Gap-PCR combined with NGS was used to genotype the samples in Lab 2 (Jabrehoo, Pekin, China). An MDA-based WGA protocol was carried out on the simulated embryo samples using a REPLI-g Single Cell Kit (QIAGEN. Cat. No./ID: 150343). Multiplex PCR primers (Table S1) were used to amplify pathogenic genes from all gDNA samples and WGA products. The libraries were then prepared using a NEXTflex™ DNA-Seq Kit (Bioo Scientific, USA) and sequenced on the MiSeq platform (Illumina, USA) using a MiSeqDx Universal Kit v3 SBS (Illumina, Part Number: 15072805). Furthermore, multiplex PCR (PCR primers are shown in Table S2) and Sanger sequencing were used to ensure accurate detection of single-nucleotide variants (SNVs). To detect deletion mutations, Gap-PCR and gel electrophoresis were performed to further confirm the mutant types. NGS data were analyzed using a script written in the lab (02_STA_TRIM_FASTq.pl). Genetic linkage analysis was performed on the HBA and HBB genes, and haplotypes were defined as having at least 3 valid SNPs closely linked upstream or downstream of the target gene.

Laboratory 3 (Lab 3)

Gap-PCR combined with NGS was used to genotype the samples for thalassemia in Lab 3 (Basecare Medical, Suzhou, China). WGA was conducted on cell samples using a PicoPLEX® WGA Kit (TAKARA, Cat. # R30050). The NGS libraries of the gDNA samples and the WGA products were then prepared using a Preimplantation Genetic Diagnosis Kit for Thalassemia (Ion Torrent) (BASECARE, Suzhou, China). Libraries were sequenced on the Ion Torrent DA8600 platform (Thermo Fisher Scientific, USA). Bioinformatic analyses were performed to directly identify the genotype of each sample and construct the haplotypes to further reduce the errors caused by ADOs.

Laboratory 4 (Lab 4)

Lab 4 (Yikon Genomics, China) used different protocols to verify the SNV, CNV and deletion mutant genotypes. WGA was performed on the four cell samples using a REPLI-g Advanced DNA Single Cell Kit (QIAGEN. Cat. No./ID: 150365). First, Gap-PCR (primers for Gap-PCR are shown in Table S3) and gel electrophoresis were used to identify deletion mutations causing α- and β-thalassemia. Gap-PCR was carried out with the following reaction mix: 10 µL 2 × GoldStar Best Master Mix, 1 µL forward and reverse primer mix (5 µM each), 1 µL DNA template, and 8 µL H2O. The following program was used for amplification: 95 °C for 10 min; 35 cycles of 97 °C for 45 s, 65 °C for 90 s, 72 °C for 180 s; 72 °C for 5 min; and hold at 12 °C. Amplification products were verified on a 1% agarose gel. Then, the HBA and HBB genes were amplified by multiplex PCR (Primer HBA&HBB Mix Pool Kit, YIKON) separately and sequenced on a NextSeq 550 System (Illumina, USA). The NGS results were used to directly determine genotypes and to identify haplotypes based on the SNPs near the mutation locus.

Stability tests

The gDNA samples extracted from cell lines were divided into five groups (each group contained 12 gDNA samples) for storage and freeze‒thaw stability tests. Four groups of samples were kept at a constant − 80 °C for 3 months, 6 months, 12 months and 3 years. The final group of samples was cycled six times between storage at room temperature (RT) and at -80 °C. The integrity of the DNA was then reevaluated by 2% agarose gel electrophoresis. The hemoglobin genotypes of these treated gDNA samples were reanalyzed by Lab 1.

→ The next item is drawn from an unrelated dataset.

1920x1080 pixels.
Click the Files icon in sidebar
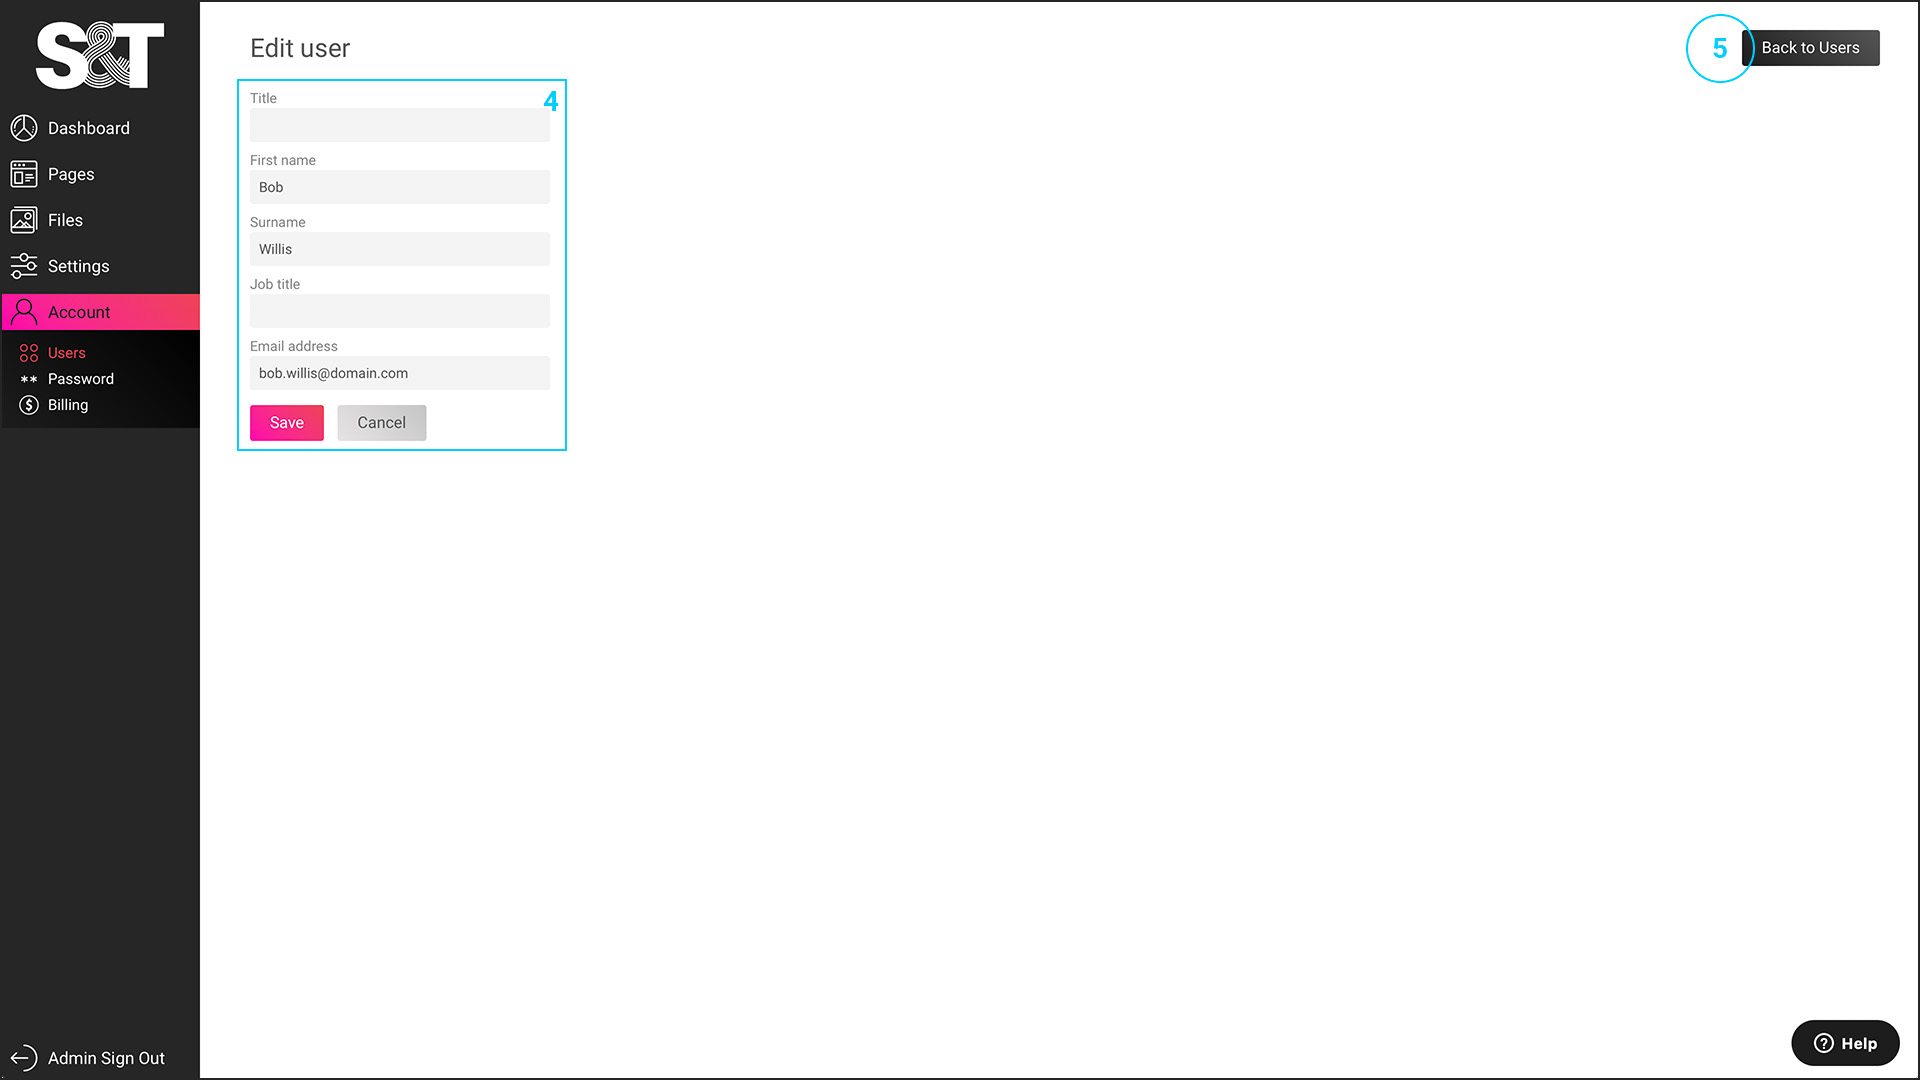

For stability analysis of the four cellular samples, four tubes of each sample were randomly selected, and the resulting 4 × 4 tubes were divided into four groups, each containing the four simulated embryo samples. The four groups were kept at -80 °C for 3 months, 6 months, 12 months and 3 years. To quickly evaluate the storage stability of the cell samples, an identification system based on MDA rather than sequencing was used. First, the cell samples were amplified using an MGIEasy Single Cell Whole Genome Amplification Kit, and the amplification efficiency was confirmed by multiplex PCR (primers are shown in Table S4) of eight housekeeping genes. The amplicons of the housekeeping genes were then reevaluated by 2% agarose gel electrophoresis. The hemoglobin genotypes and genetic linkage analyses of these treated cellular samples were reanalyzed by Lab 1.

Results

Establishment of cell lines

Sixteen individuals from four thalassemia families containing the most common hemoglobin genotypes were recruited to construct national PGT-M RMs (Table 1). B lymphoblastoid cell lines from all sixteen participants were successfully established. The incorporated hemoglobin genotypes were as follows: --SEA/αα, αCSα/αα, -α3.7/αα, --SEACSα, Codons 41/42 (-TTCT)/βN, IVS-II-654 (C > T)/βN, Gγ(Aγδβ)0N, Codons 41/42 (-TTCT)/Gγ(Aγδβ)0, and IVS-II-654 (C > T)/IVS-II-654 (C > T).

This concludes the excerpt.